基于欧几里德距离的损失 (Euclidean distance based loss)
对比损失(contrastive loss)
对比损失(Contrastive Loss)是一种在机器学习和深度学习中常用的损失函数,用于度量两个样本之间的相似度或差异度,以下是其详细介绍:
公式及参数
- 公式:(L = \frac{1}{2n}\sum_{i = 1}^{n}[yD^{2}(x_{i},x_{j})+(1 - y)\max(m - D^{2}(x_{i},x_{j}),0)^{2}])
- 参数含义
- (n):表示样本对的数量。
- (y):是一个指示变量,用于表示样本对((x_i, x_j))的类别关系。通常,当(x_i)和(x_j)属于同一类时,(y = 1);当它们属于不同类时,(y = 0)。
- (D(x_i, x_j)):是一个距离函数,用于计算样本(x_i)和(x_j)之间的距离,常见的选择包括欧几里得距离、余弦距离等。
- (m):是一个边界值(margin),用于控制不同类样本之间的最小距离。
原理
- 同类样本:当(y = 1)时,即样本对((x_i, x_j))属于同一类,对比损失函数希望(D^{2}(x_{i},x_{j}))尽可能小,也就是希望同类样本之间的距离越近越好,此时损失函数主要惩罚那些距离较远的同类样本对。

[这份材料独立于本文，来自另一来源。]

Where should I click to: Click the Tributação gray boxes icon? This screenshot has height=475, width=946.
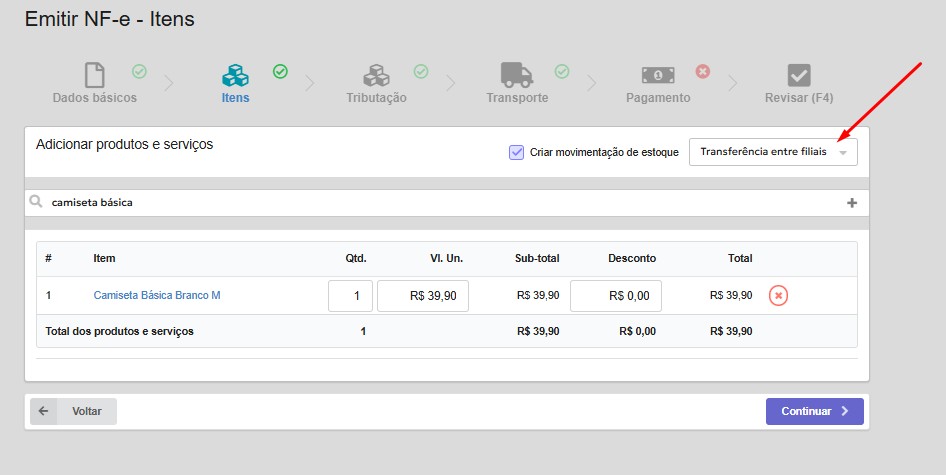pyautogui.click(x=376, y=75)
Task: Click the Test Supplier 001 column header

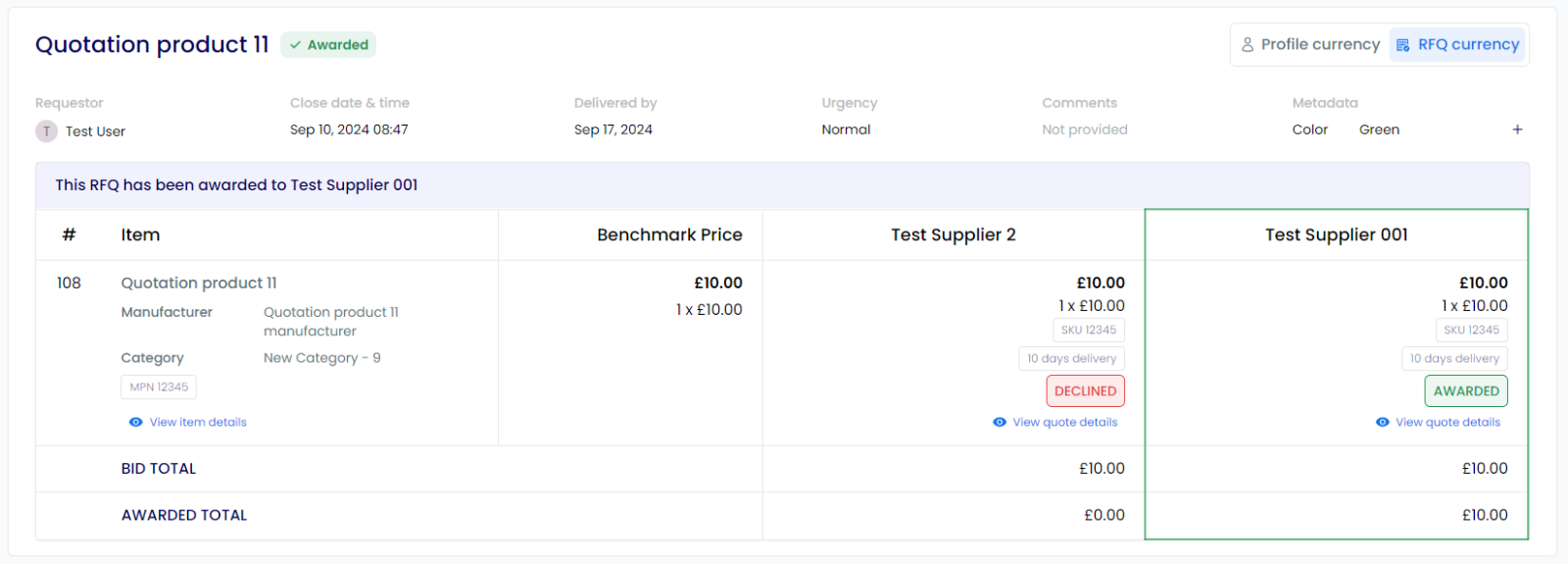Action: coord(1336,235)
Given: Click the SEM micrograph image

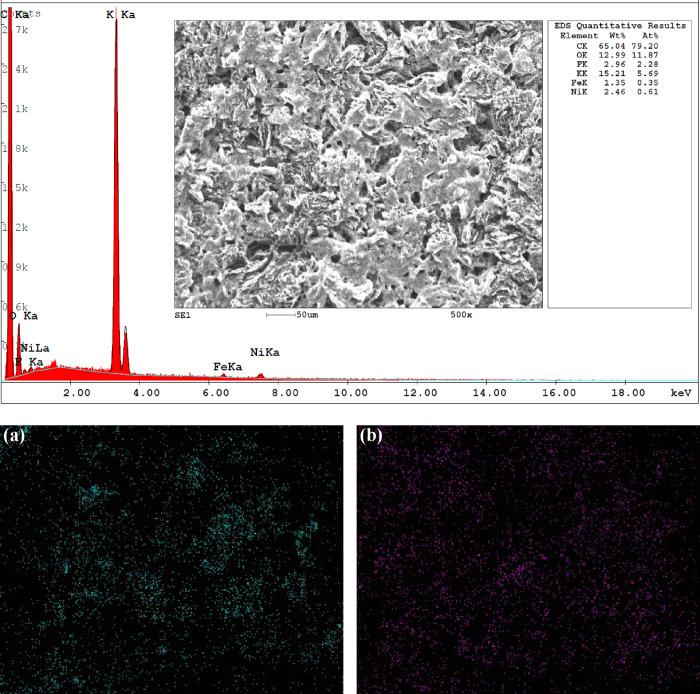Looking at the screenshot, I should pyautogui.click(x=358, y=163).
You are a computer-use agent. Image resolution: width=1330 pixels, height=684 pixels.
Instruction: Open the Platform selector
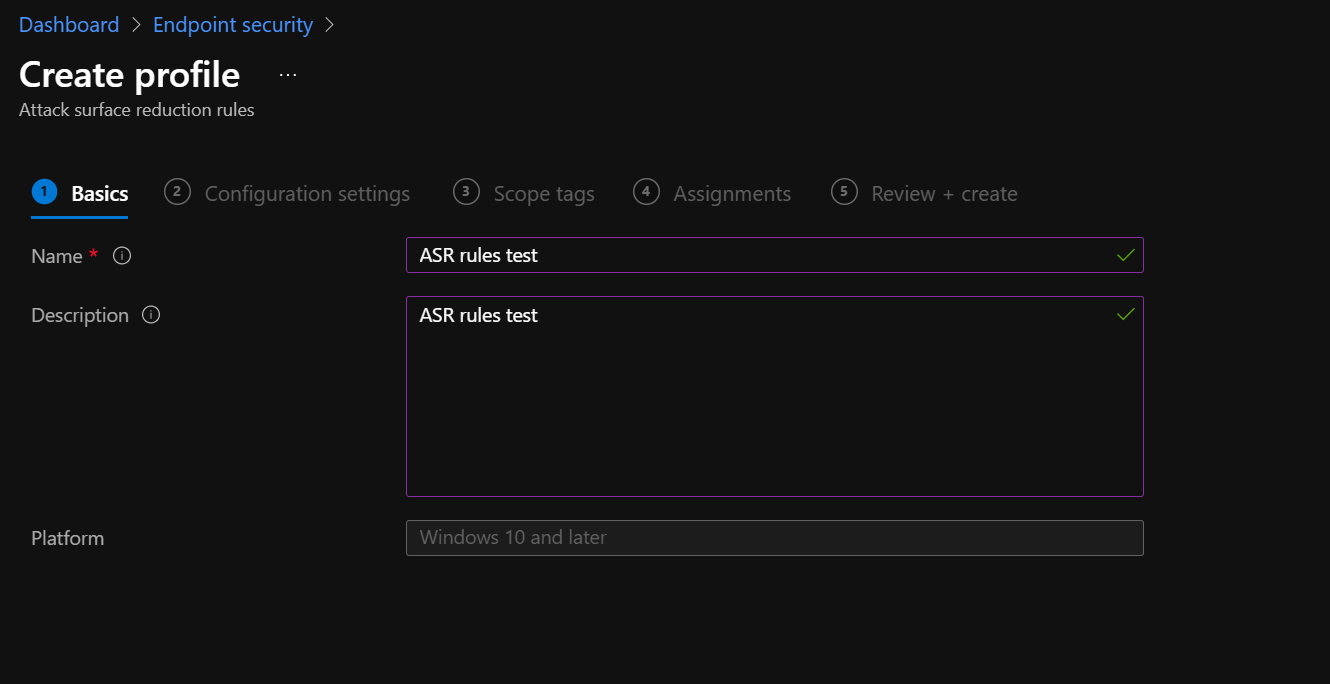[x=774, y=538]
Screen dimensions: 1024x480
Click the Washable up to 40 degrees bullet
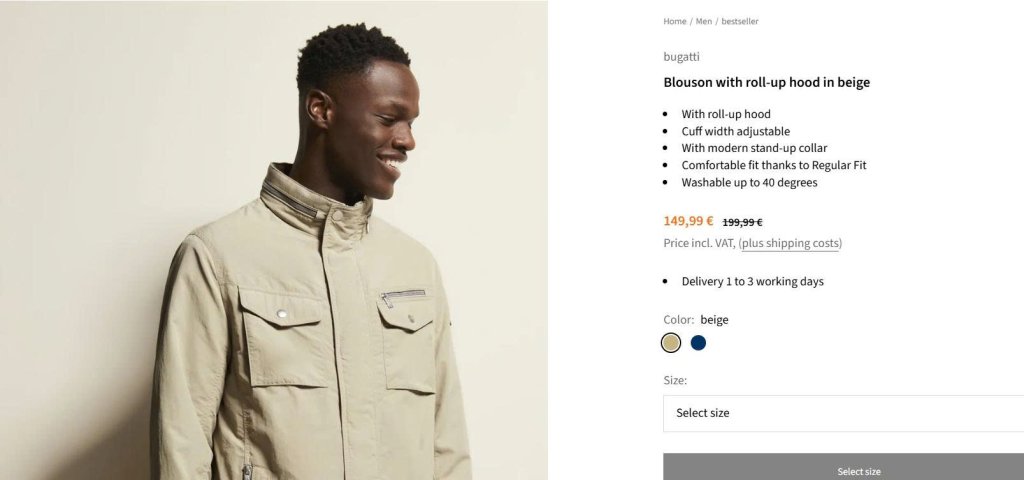click(x=749, y=182)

- 不同类样本:当(y = 0)时,即样本对((x_i, x_j))属于不同类,对比损失函数希望(D^{2}(x_{i},x_{j}))尽可能大,并且要大于边界值(m)。(\max(m - D^{2}(x_{i},x_{j}),0)^{2})这一项会在(D^{2}(x_{i},x_{j}))小于(m)时产生非零的损失,从而促使不同类样本之间的距离拉开,大于边界值(m)。
应用
- 图像检索:将图像映射到一个特征空间中,通过对比损失函数使相似的图像在特征空间中的距离更近,不相似的图像距离更远,以便在进行图像检索时能够快速准确地找到相似图像。
- 人脸识别:用于学习人脸特征表示,使得同一个人的不同照片在特征空间中距离较近,而不同人的照片距离较远,从而实现准确的人脸识别和验证。
- 词向量学习:在自然语言处理中,对比损失可以用于学习词向量,使得语义相近的词在向量空间中的距离较近,语义不同的词距离较远,从而得到具有良好语义表示能力的词向量。
- 度量学习:作为度量学习的一种重要损失函数,用于学习数据的度量标准,使得在学习到的度量空间中,数据的相似性能够更好地反映其真实的语义或类别关系。
优势与局限性
- 优势
- 灵活性:可以根据具体任务和数据特点选择不同的距离函数(D(x_i, x_j))和边界值(m),以适应不同的问题需求。
- 可解释性:损失函数的形式直观地反映了对同类样本和不同类样本距离的要求,具有较好的可解释性。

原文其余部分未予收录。